We found that our model selection was essential in finding the proper algorithm for exploiting our data set in this project. A close second was the importance of data cleaning & and feature selection, where different methods strongly affected the accuracy of our machine learning predictions. In this scenario, with the data set given, we did find that post data cleaning, ridge regression yielded the best results for our model.
- Data preprocessing (skew transform, outlier remove, feature engineering etc) was key in training an accurate model.
- Linear models tended to work best for prediction purposes, but easy influenced by outliers.
- Tree models were less prone to outliers, but had a tendency toward overfitting.
- Stacking reduce aforementioned issues, and yielded rmore accurate results in this case.
We exercised a variety of statistical learning techniques, examined their efficacies, and designed a stacked model to boost predictive performance. Still, there are a few areas we can think of for improvement.
- Spending more time on feature engineering is always welcome. Given more time, we’d enjoy creating more variables and data subsets to improve our models even further, including feature scaing.
- In addition, we also would like to further explore the neighborhood effects on couple important features we identified using hierarchical linear regression.
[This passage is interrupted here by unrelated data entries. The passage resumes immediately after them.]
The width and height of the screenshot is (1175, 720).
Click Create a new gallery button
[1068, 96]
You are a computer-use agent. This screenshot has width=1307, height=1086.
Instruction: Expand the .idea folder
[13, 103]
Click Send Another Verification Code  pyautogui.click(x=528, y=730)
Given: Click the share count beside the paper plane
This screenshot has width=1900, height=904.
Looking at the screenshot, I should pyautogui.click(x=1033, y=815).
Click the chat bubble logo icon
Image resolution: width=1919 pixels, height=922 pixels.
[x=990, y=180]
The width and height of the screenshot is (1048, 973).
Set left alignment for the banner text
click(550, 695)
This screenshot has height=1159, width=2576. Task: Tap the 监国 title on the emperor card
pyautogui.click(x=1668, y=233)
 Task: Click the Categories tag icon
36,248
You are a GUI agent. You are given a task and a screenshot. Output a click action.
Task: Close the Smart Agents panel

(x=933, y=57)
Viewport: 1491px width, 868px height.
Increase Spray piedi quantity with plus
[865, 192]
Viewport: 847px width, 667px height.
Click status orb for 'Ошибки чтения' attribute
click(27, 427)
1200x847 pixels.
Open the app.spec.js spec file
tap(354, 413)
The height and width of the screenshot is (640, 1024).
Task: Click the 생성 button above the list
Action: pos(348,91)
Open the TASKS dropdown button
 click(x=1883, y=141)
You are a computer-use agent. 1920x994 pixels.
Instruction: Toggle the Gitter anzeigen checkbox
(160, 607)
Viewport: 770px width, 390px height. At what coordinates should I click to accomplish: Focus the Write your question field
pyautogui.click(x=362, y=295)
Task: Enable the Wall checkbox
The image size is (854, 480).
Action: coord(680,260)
We had a theory that the clustering of the neighborhoods had a bigger role on the house price than we initially thought, and using hierarchical linear regression would have helped prove our theory right or wrong.
- We had in mind for future improvements was the inclusion of time series event data to be included in our dataset.
- The selection, and tuning, of a meta-model and its constituents is more art than science. We could experiment with a greater breadth of algorithms to ensemble more uniquely diversified base models, each of which we would better know to capture decorrelated characteristics in our data, continue tune the model and implement a wider palette of stacked models.